## WHAT TO WORK ON
Every line of the material below should be output exactly as written, with the images skipped.
——————
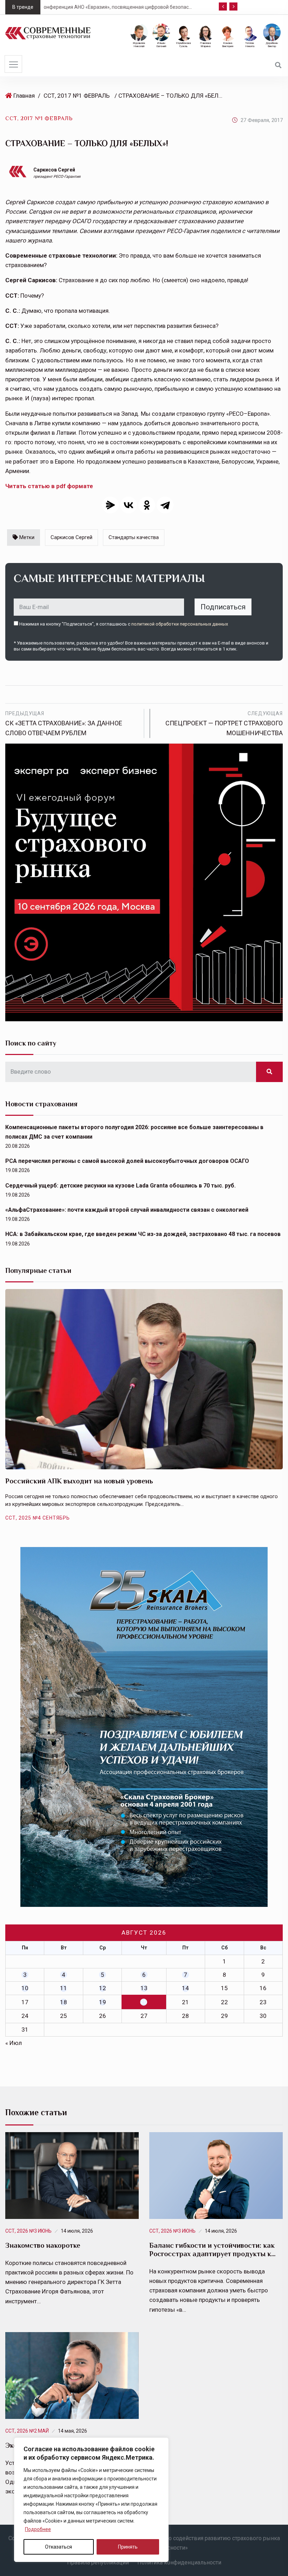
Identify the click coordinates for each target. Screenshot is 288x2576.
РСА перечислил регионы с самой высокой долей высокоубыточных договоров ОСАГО (127, 1161)
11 (63, 1988)
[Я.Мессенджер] (110, 505)
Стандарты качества (134, 537)
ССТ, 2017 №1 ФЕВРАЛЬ (77, 95)
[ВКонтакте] (128, 505)
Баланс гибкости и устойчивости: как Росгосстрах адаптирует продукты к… (212, 2249)
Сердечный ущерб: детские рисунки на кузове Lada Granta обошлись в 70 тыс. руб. (120, 1185)
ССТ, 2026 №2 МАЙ (27, 2431)
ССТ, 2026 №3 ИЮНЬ (28, 2231)
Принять (128, 2547)
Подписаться (223, 607)
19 (102, 2002)
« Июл (13, 2042)
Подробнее (38, 2529)
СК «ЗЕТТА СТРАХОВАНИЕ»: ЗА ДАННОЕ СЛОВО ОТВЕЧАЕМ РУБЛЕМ (63, 724)
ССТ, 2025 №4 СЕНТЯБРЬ (37, 1518)
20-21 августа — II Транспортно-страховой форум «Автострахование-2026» (139, 7)
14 (185, 1988)
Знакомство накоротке (42, 2245)
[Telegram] (165, 505)
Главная (24, 95)
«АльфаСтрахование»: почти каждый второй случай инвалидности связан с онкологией (126, 1209)
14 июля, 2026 (77, 2231)
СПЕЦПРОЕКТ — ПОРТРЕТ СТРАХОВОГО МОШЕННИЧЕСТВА (224, 724)
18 (63, 2002)
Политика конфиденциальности (179, 2562)
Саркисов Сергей (54, 170)
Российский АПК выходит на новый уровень (79, 1481)
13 (144, 1988)
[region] (91, 2500)
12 (102, 1988)
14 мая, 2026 (72, 2431)
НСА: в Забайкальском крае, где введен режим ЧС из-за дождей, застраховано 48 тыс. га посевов (143, 1234)
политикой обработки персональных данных (179, 624)
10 (24, 1988)
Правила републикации (98, 2562)
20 (143, 2001)
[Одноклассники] (146, 505)
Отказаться (58, 2547)
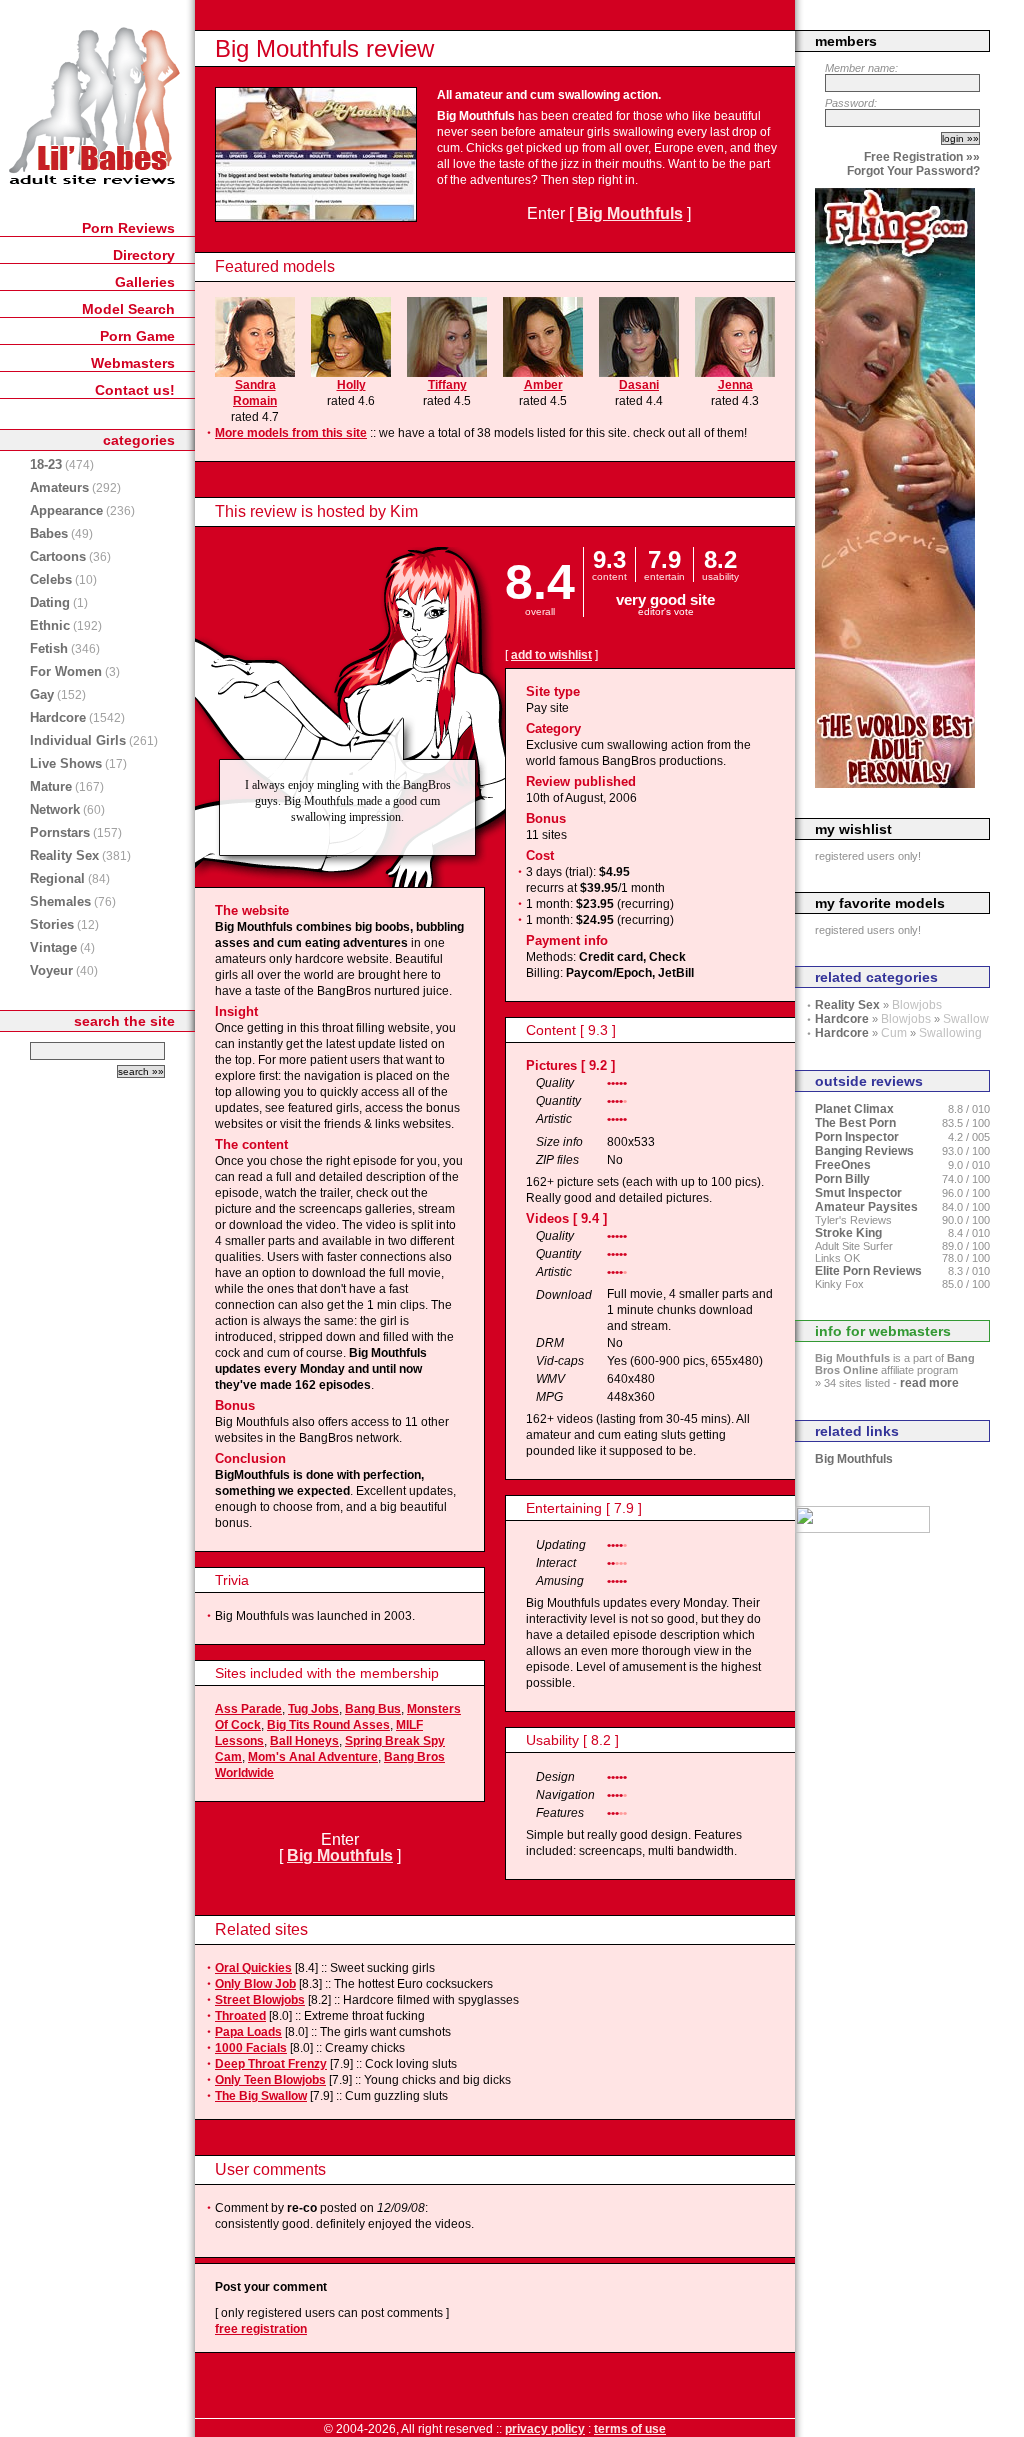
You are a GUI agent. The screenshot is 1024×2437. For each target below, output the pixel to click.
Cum (894, 1033)
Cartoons (58, 556)
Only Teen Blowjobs (270, 2080)
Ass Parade (248, 1709)
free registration (261, 2329)
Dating (50, 602)
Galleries (145, 282)
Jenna (735, 385)
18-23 (46, 464)
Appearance (66, 510)
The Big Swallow (261, 2096)
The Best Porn (855, 1123)
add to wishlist (551, 655)
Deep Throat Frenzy (271, 2064)
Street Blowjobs (260, 2000)
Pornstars (60, 832)
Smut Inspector (858, 1193)
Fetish (49, 648)
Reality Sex (64, 855)
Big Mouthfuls (630, 213)
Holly (351, 385)
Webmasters (133, 363)
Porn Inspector (857, 1137)
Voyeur (51, 970)
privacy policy (545, 2429)
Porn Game (137, 336)
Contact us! (135, 390)
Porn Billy (842, 1179)
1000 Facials (251, 2048)
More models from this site (291, 433)
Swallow (966, 1019)
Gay (42, 694)
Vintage (53, 947)
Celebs (51, 579)
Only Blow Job (255, 1984)
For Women (66, 671)
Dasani (639, 385)
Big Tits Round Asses (328, 1725)
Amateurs (59, 487)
——————
## SOLUTION TO THIS TASK
Identify the click coordinates for each target. Screenshot is 288x2576.
РСА перечислил регионы с самой высокой долей высокоубыточных договоров ОСАГО (127, 1161)
11 (63, 1988)
[Я.Мессенджер] (110, 505)
Стандарты качества (134, 537)
ССТ, 2017 №1 ФЕВРАЛЬ (77, 95)
[ВКонтакте] (128, 505)
Баланс гибкости и устойчивости: как Росгосстрах адаптирует продукты к… (212, 2249)
Сердечный ущерб: детские рисунки на кузове Lada Granta обошлись в 70 тыс. руб. (120, 1185)
ССТ, 2026 №2 МАЙ (27, 2431)
ССТ, 2026 №3 ИЮНЬ (28, 2231)
Принять (128, 2547)
Подписаться (223, 607)
19 (102, 2002)
« Июл (13, 2042)
Подробнее (38, 2529)
СК «ЗЕТТА СТРАХОВАНИЕ»: ЗА ДАННОЕ СЛОВО ОТВЕЧАЕМ РУБЛЕМ (63, 724)
ССТ, 2025 №4 СЕНТЯБРЬ (37, 1518)
20-21 августа — II Транспортно-страховой форум «Автострахование-2026» (139, 7)
14 (185, 1988)
Знакомство накоротке (42, 2245)
[Telegram] (165, 505)
Главная (24, 95)
«АльфаСтрахование»: почти каждый второй случай инвалидности связан с онкологией (126, 1209)
14 июля, 2026 (77, 2231)
СПЕЦПРОЕКТ — ПОРТРЕТ СТРАХОВОГО МОШЕННИЧЕСТВА (224, 724)
18 (63, 2002)
Политика конфиденциальности (179, 2562)
Саркисов Сергей (54, 170)
Российский АПК выходит на новый уровень (79, 1481)
13 (144, 1988)
[region] (91, 2500)
12 (102, 1988)
14 мая, 2026 (72, 2431)
НСА: в Забайкальском крае, где введен режим ЧС из-за дождей, застраховано 48 тыс. га посевов (143, 1234)
политикой обработки персональных данных (179, 624)
10 (24, 1988)
Правила републикации (98, 2562)
20 (143, 2001)
[Одноклассники] (146, 505)
Отказаться (58, 2547)
You are a GUI agent. The screenshot is 1024×2437. For each target below, output the pixel to click.
Cum (894, 1033)
Cartoons (58, 556)
Only Teen Blowjobs (270, 2080)
Ass Parade (248, 1709)
free registration (261, 2329)
Dating (50, 602)
Galleries (145, 282)
Jenna (735, 385)
18-23 (46, 464)
Appearance (66, 510)
The Big Swallow (261, 2096)
The Best Porn (855, 1123)
add to wishlist (551, 655)
Deep Throat Frenzy (271, 2064)
Street Blowjobs (260, 2000)
Pornstars (60, 832)
Smut Inspector (858, 1193)
Fetish (49, 648)
Reality Sex (64, 855)
Big Mouthfuls (630, 213)
Holly (351, 385)
Webmasters (133, 363)
Porn Inspector (857, 1137)
Voyeur (51, 970)
privacy policy (545, 2429)
Porn Game (137, 336)
Contact us! (135, 390)
Porn Billy (842, 1179)
1000 Facials (251, 2048)
More models from this site (291, 433)
Swallow (966, 1019)
Gay (42, 694)
Vintage (53, 947)
Celebs (51, 579)
Only Blow Job (255, 1984)
For Women (66, 671)
Dasani (639, 385)
Big Tits Round Asses (328, 1725)
Amateurs (59, 487)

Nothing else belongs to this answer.